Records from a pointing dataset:
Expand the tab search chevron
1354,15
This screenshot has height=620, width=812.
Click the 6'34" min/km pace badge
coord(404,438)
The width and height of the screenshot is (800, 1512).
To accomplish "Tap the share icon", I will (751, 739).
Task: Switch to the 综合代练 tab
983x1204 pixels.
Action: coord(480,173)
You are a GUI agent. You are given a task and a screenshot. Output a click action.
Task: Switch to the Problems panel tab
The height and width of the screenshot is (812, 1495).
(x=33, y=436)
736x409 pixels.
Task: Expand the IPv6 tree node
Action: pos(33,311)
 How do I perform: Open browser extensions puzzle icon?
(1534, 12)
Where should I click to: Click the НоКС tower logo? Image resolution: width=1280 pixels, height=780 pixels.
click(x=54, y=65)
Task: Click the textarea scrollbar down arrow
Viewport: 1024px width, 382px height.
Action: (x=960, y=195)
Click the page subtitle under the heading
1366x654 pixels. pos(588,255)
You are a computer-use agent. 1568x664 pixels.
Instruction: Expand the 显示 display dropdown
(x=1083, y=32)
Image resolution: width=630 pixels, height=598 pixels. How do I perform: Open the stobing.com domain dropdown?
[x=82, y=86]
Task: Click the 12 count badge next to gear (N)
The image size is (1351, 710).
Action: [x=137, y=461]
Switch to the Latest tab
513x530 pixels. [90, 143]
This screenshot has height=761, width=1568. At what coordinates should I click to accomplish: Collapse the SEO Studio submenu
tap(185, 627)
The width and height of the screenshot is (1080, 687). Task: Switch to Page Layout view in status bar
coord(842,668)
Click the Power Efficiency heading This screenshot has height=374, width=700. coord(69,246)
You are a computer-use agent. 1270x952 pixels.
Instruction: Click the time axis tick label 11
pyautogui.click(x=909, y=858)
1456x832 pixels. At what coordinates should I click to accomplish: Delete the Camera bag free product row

- [TASK PROMPT]:
Copy out every line of the listing above character for character, coordinates and all.

- [THE RESULT]:
Expand the tab search chevron
1354,15
This screenshot has height=620, width=812.
Click the 6'34" min/km pace badge
coord(404,438)
The width and height of the screenshot is (800, 1512).
To accomplish "Tap the share icon", I will (751, 739).
Task: Switch to the 综合代练 tab
983x1204 pixels.
Action: coord(480,173)
You are a GUI agent. You are given a task and a screenshot. Output a click action.
Task: Switch to the Problems panel tab
The height and width of the screenshot is (812, 1495).
(x=33, y=436)
736x409 pixels.
Task: Expand the IPv6 tree node
Action: pos(33,311)
 How do I perform: Open browser extensions puzzle icon?
(1534, 12)
Where should I click to: Click the НоКС tower logo? Image resolution: width=1280 pixels, height=780 pixels.
click(x=54, y=65)
Task: Click the textarea scrollbar down arrow
Viewport: 1024px width, 382px height.
Action: (x=960, y=195)
Click the page subtitle under the heading
1366x654 pixels. pos(588,255)
You are a computer-use agent. 1568x664 pixels.
Instruction: Expand the 显示 display dropdown
(x=1083, y=32)
Image resolution: width=630 pixels, height=598 pixels. How do I perform: Open the stobing.com domain dropdown?
[x=82, y=86]
Task: Click the 12 count badge next to gear (N)
The image size is (1351, 710).
Action: [x=137, y=461]
Switch to the Latest tab
513x530 pixels. [90, 143]
This screenshot has height=761, width=1568. At what coordinates should I click to accomplish: Collapse the SEO Studio submenu
tap(185, 627)
The width and height of the screenshot is (1080, 687). Task: Switch to Page Layout view in status bar
coord(842,668)
Click the Power Efficiency heading This screenshot has height=374, width=700. coord(69,246)
You are a computer-use agent. 1270x952 pixels.
Instruction: Click the time axis tick label 11
pyautogui.click(x=909, y=858)
1456x832 pixels. At what coordinates should I click to accomplish: Delete the Camera bag free product row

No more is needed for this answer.